Coronavirus

L'allarme dei medici di Codogno: "Abbandonati con mascherine vecchie"

Nel paese scoppia la paura: "Gli abitanti non sanno a chi rivolgersi". Condizioni di lavoro fatiscenti: "Non ci hanno detto come affrontare questa emergenza"

L'allarme dei medici di Codogno: "Abbandonati con mascherine vecchie"

I medici di Codogno si sentono abbandonati. Il dottor Alberto Gandolfi ha lo studio nella zona rossa: "Ho provato la febbre, non ce l'ho. Domani ricomincio con le visite". Dopo essere stato a contatto con alcuni malati di Coronavirus, si trova in isolamento dal 19 febbraio anche se il suo tampone è risultato negativo. Il medico di medicina generale ora riesce a interpretare le cartelle cliniche dei suoi pazienti e a darsi una spiegazione sull'impennata anomala dei casi di polmonite: "Ho visitato tanti pazienti con il febbrone". Tutti erano convinti che la causa fosse da attribuire al freddo e alla mancanza di pioggia; le lastre poi hanno confermato "le broncopolmoniti e sono state curate con i soliti antibiotici".

Ma ora il paese di circa 16mila abitanti è blindato, con i confini costantemente presidiati dai carabinieri: "I miei assistiti sono spaventati. Hanno paura e non sanno a chi rivolgersi". In tutto ciò il 112 è sovraccaricato da telefonate e i sanitari arrivano solo se la febbre supera i 39 gradi e mezzo. Tuttavia la patologia c'è e continua a esserci: "Comincia a venire una febbriciattola, poi la tosse e i pazienti mi telefonano terrorizzati". La prescrizione del dottor Gandolfi è quella di "non farsi travolgere dal panico, prendere la tachipirina, stare a casa e curarsi".

Medici abbandonati

Nel frattempo scoppia l'ira da parte dei medici: "Siamo sbattuti in prima linea senza attrezzature. Non ci danno niente. In ospedale girano coperti da scafandri come astronauti, noi abbiamo due, tre mascherine a testa e indicazioni confuse.
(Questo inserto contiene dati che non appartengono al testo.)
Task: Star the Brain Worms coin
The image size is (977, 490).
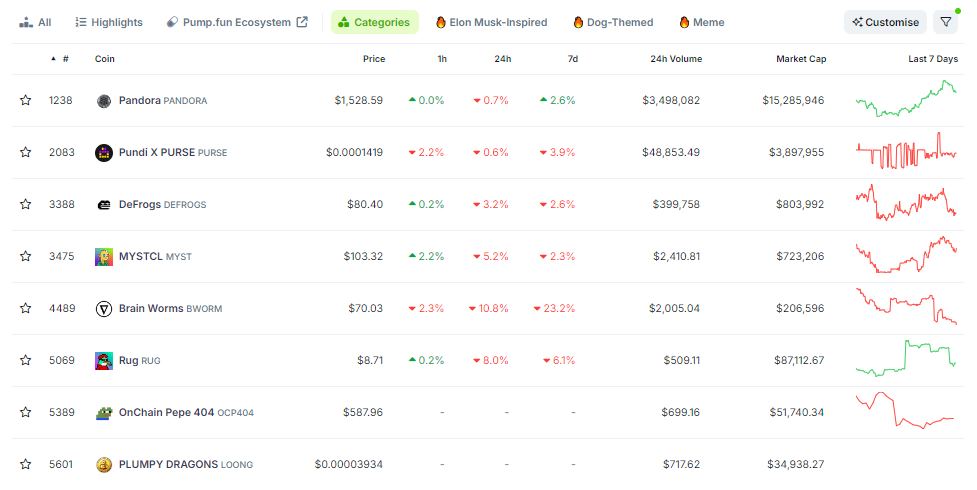Action: [x=26, y=308]
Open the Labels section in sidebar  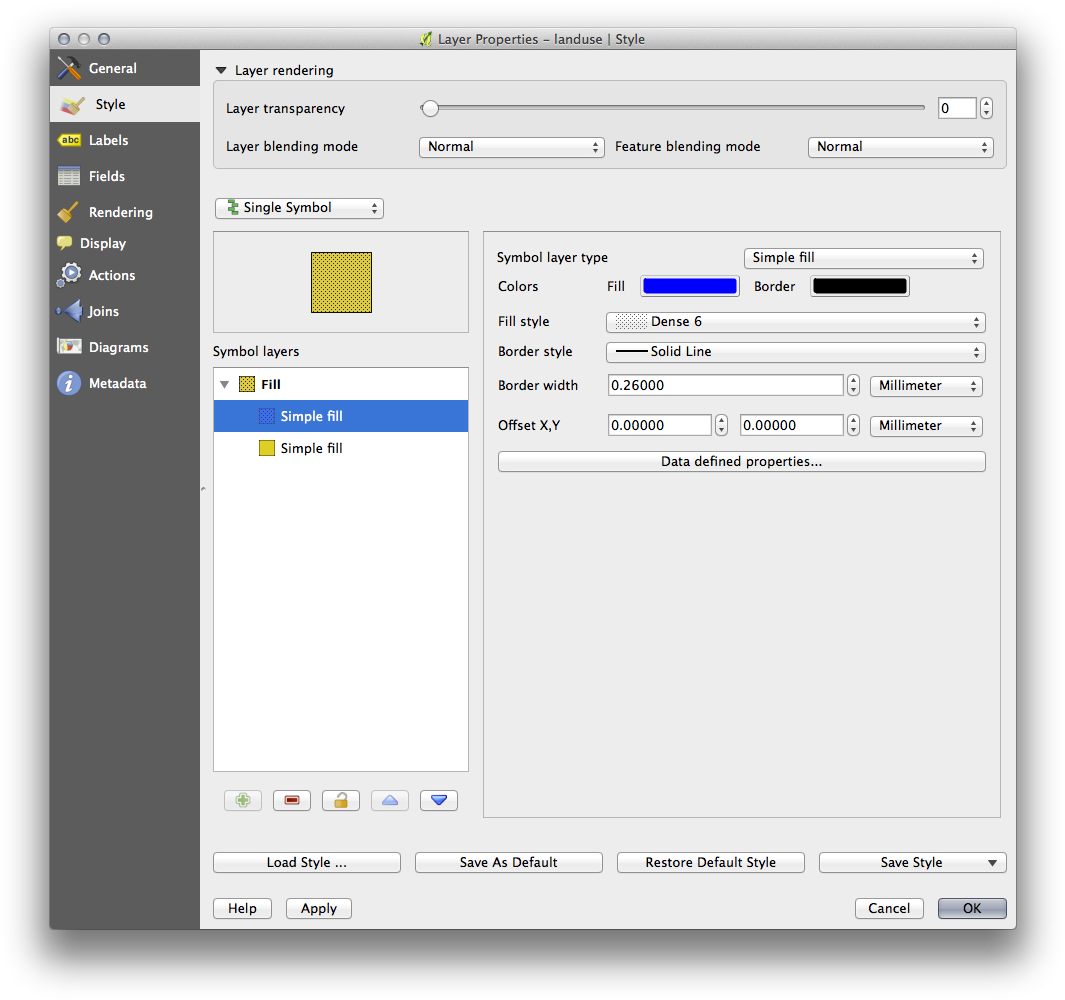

Ci dicono che quelle chirurgiche non servono e le deve mettere solo chi è ammalato, che il medico dovrebbe usare soltanto quelle con i filtri". E loro intanto stanno indossando "vecchie mascherine che ci sono avanzate dall'epidemia di Sars". E nessuno avrebbe chiamato loro per fornire "indicazioni su come affrontare l'ondata di contagio". Dunque l'unica domanda posta è la seguente: "Ha avuto contatti con la Cina?". Che tra l'altro è stata sollevata "dalla collega anestesista che ha fatto il tampone al paziente uno del pronto soccorso di Codogno, l'uomo di 38 anni, e meno male che le è venuto in mente di chiederglielo".

Come riportato da Il Messaggero, al momento la solidarietà unisce i medici: "A Codogno siamo dieci, in questo periodo ci siamo sentiti spesso". Dunque i contatti sono fitti e costanti, utili per rassicurarsi reciprocamente sullo stato di salute: "Tutti, a dire la verità abbiamo mantenuto il sangue freddo. Ma anche i miei colleghi, in mezzo a questa epidemia, si sentono allo sbaraglio". Per loro si tratta di una situazione anomala, mai vissuta fino a ora: "Una cosa del genere, nella mia vita professionale, non mi è mai accaduta.

Sembra un film di fantascienza, invece purtroppo è la realtà".